[Rows about locating elements on screens]
——————————

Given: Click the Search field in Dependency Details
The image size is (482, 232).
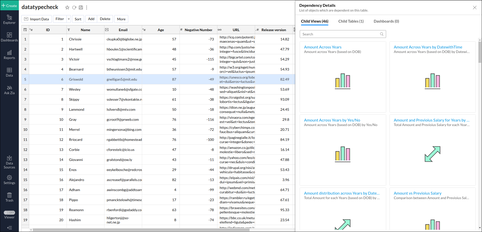Looking at the screenshot, I should [x=340, y=34].
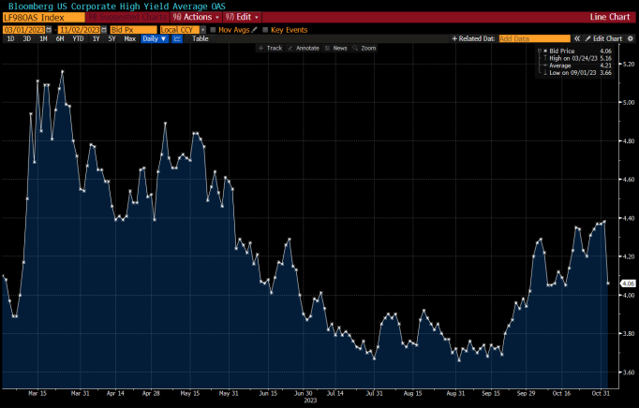Click the start date field 03/01/2023
Viewport: 639px width, 408px height.
pyautogui.click(x=24, y=29)
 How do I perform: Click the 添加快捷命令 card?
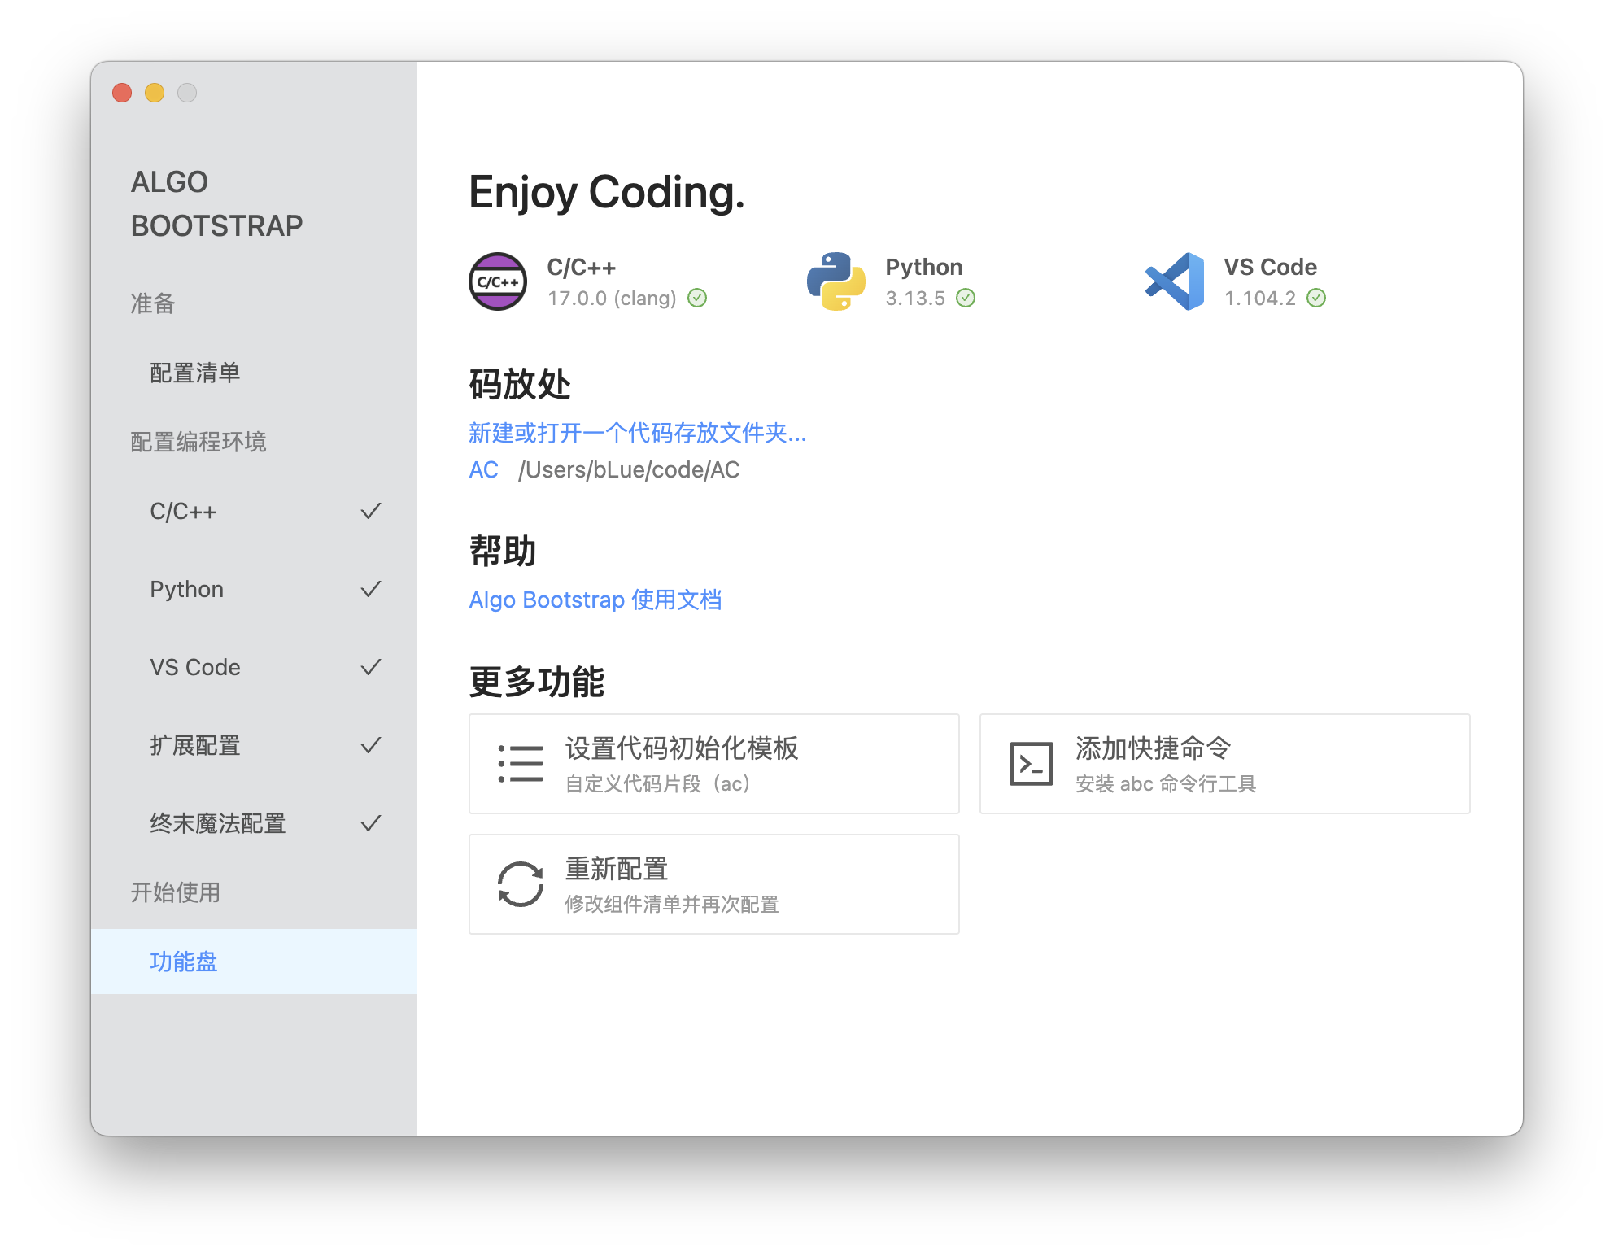1224,764
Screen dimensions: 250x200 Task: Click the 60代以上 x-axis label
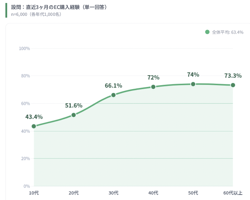[x=233, y=193]
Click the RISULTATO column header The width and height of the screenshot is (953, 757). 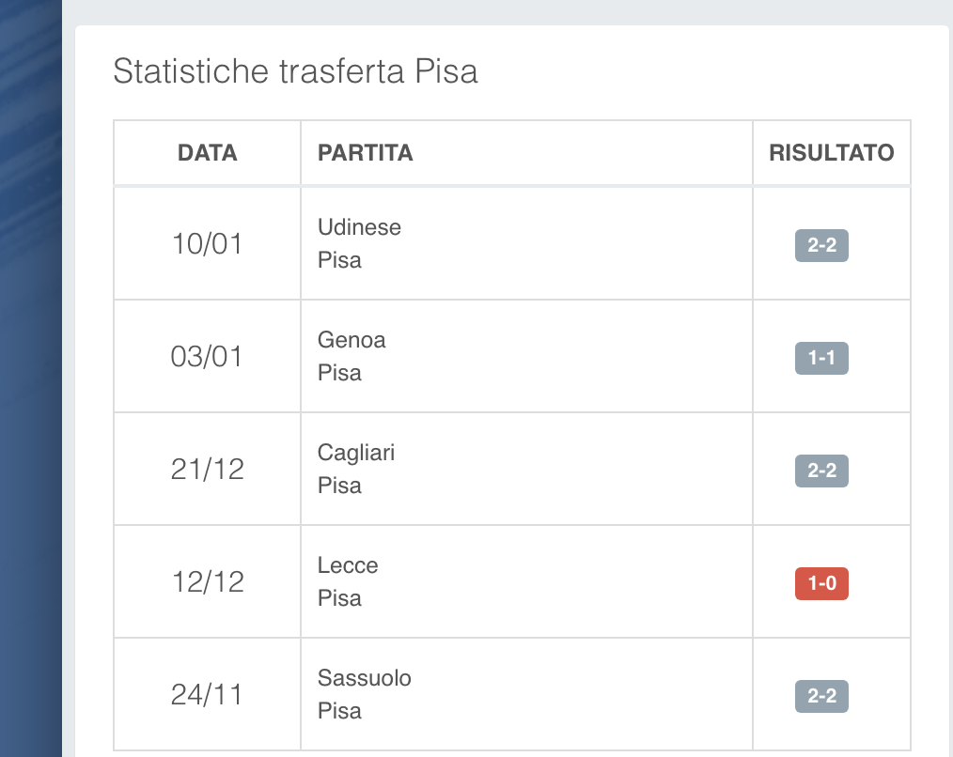[x=832, y=153]
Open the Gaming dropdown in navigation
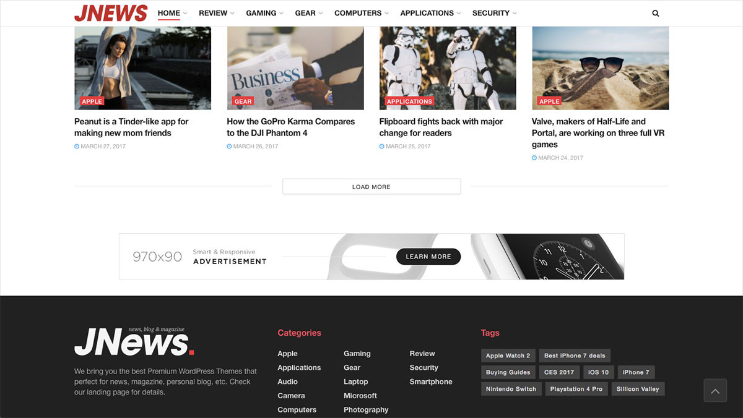 [264, 13]
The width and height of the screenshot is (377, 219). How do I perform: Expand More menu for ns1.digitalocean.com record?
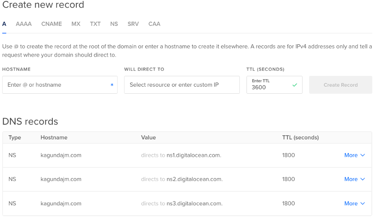(354, 155)
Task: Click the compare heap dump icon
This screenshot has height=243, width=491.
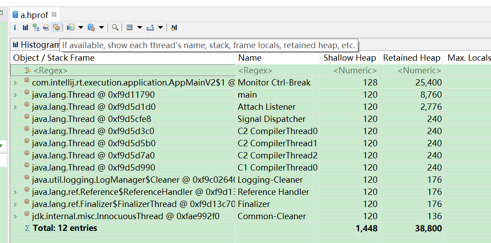Action: (x=174, y=27)
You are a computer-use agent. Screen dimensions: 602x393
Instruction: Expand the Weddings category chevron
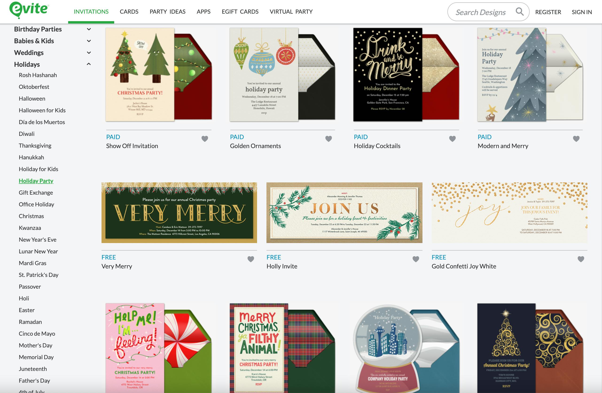(89, 53)
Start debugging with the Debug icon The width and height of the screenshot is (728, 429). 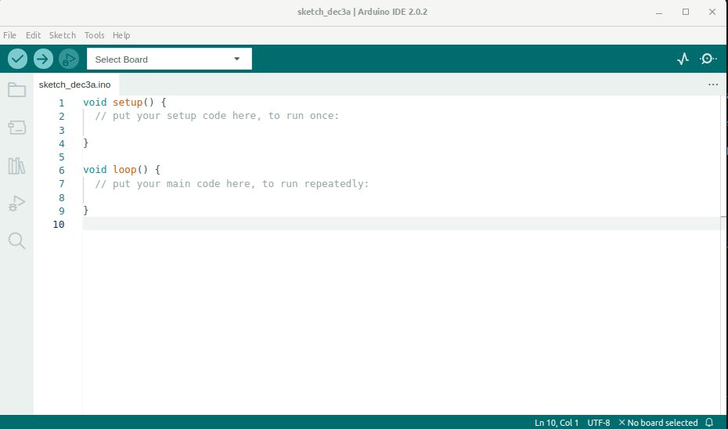point(69,59)
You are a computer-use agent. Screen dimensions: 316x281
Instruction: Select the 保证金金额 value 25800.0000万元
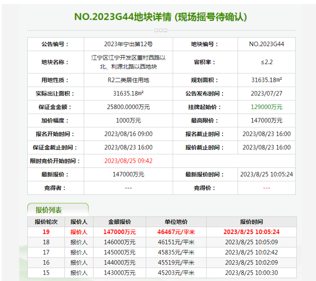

——————————

Set problem:
Reproduce everything from the line containing "You are a computer-use agent. Screen dimensions: 316x281" down to the end of the rows above, omitting the pictures.

Final answer:
You are a computer-use agent. Screen dimensions: 316x281
Instruction: Select the 保证金金额 value 25800.0000万元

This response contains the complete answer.